Sicher, ich weiß es vielleicht nicht! Aber wer diese eine Schüssel geschaffen hat, ist kaum so wichtig wie die politische und wirtschaftliche Institutionen die seine Entstehung unterstützt hat, und die ästhetischen Formen, die es mit anderen Zeiten, Orten und Kulturen verbinden. Im Moment bekommen wir nur eine neue, moralistische Sprache, die auf dieselbe alte Geschichte gesprenkelt ist – und übrigens, diese Sprache ausschließlich auf die amerikanische Geschichte anzuwenden, kann nur als kurzsichtig bezeichnet werden. In denselben Galerien sah ich, um nur ein Beispiel zu nennen, ein Streitross mit den Abzeichen der Niederländischen Ostindien-Kompanie, die auf mehreren Kontinenten die Sklaverei einführte; das geht ohne Kommentar.

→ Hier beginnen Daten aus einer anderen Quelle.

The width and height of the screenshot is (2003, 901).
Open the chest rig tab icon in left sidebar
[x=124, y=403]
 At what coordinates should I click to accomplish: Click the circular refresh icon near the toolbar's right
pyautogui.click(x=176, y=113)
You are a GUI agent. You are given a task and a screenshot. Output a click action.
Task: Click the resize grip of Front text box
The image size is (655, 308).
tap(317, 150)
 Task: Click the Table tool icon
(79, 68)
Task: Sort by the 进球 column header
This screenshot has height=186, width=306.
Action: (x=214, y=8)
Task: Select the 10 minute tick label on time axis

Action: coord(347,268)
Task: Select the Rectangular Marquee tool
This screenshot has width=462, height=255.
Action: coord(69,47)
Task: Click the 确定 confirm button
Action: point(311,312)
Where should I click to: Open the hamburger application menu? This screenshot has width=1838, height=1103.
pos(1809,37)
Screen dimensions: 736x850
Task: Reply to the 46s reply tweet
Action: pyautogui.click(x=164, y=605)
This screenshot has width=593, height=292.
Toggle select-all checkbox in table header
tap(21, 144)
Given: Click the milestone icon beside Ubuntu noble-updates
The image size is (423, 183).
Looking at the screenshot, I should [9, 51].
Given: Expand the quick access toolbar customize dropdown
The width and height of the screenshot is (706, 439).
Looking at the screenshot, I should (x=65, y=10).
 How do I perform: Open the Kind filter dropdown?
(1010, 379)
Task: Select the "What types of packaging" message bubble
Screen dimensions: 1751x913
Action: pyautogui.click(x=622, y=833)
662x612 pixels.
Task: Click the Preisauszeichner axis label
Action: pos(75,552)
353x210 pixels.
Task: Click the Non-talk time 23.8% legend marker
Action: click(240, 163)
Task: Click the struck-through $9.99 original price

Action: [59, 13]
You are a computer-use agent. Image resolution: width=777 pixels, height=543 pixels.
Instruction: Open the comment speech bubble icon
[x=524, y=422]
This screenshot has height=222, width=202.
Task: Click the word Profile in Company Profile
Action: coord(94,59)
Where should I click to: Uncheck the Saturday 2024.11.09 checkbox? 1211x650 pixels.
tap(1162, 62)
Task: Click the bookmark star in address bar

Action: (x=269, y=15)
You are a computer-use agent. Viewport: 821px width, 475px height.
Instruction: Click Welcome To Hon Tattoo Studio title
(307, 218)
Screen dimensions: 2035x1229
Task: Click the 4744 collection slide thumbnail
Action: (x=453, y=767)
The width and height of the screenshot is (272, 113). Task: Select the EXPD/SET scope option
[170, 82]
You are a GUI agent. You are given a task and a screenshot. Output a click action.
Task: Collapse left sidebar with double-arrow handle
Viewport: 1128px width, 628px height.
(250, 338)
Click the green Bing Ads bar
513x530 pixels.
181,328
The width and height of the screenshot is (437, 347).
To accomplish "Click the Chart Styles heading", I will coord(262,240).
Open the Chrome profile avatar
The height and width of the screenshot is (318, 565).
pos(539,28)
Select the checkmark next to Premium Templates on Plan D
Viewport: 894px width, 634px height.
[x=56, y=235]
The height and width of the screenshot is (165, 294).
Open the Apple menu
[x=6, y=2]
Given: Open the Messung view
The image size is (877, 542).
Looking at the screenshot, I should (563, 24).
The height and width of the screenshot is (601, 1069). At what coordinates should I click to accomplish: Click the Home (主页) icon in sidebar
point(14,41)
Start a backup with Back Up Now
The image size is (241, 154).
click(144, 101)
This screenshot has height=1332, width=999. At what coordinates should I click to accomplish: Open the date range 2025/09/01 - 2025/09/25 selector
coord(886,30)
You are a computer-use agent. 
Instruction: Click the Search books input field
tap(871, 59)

Es wird länger dauern, bis das Museum – eigentlich alle unsere Museen – einen Ansatz entwickelt, der diese Objekte in neue Beziehungen setzt, anstatt sie mit Sternchen anzuhängen, die darauf hinweisen, wer ein netter und wer ein gemeiner Mensch war. Es ist kaum unmöglich! Es bedeutet nur, Objekte und Bilder als mehr als nur biografische Aufzeichnungen zu behandeln, sondern als Vektoren in einem großen und globalen Netzwerk von Bildern und Ideen. Wenn wir von kolonialen Hinterlassenschaften sprechen, stehen Universalmuseen ganz oben auf der Liste der Übeltäter – aber wer weiß, welche neuen Wege und Sichtlinien man mit der richtigen Renovierung erfinden kann?

Philadelphia Museum of Art

Voranmeldung empfohlen, aber nicht erforderlich. 2600 Benjamin Franklin Parkway, Philadelphia; 215-763-8100, philamuseum.org. Das Museum ist am Gedenktag geöffnet.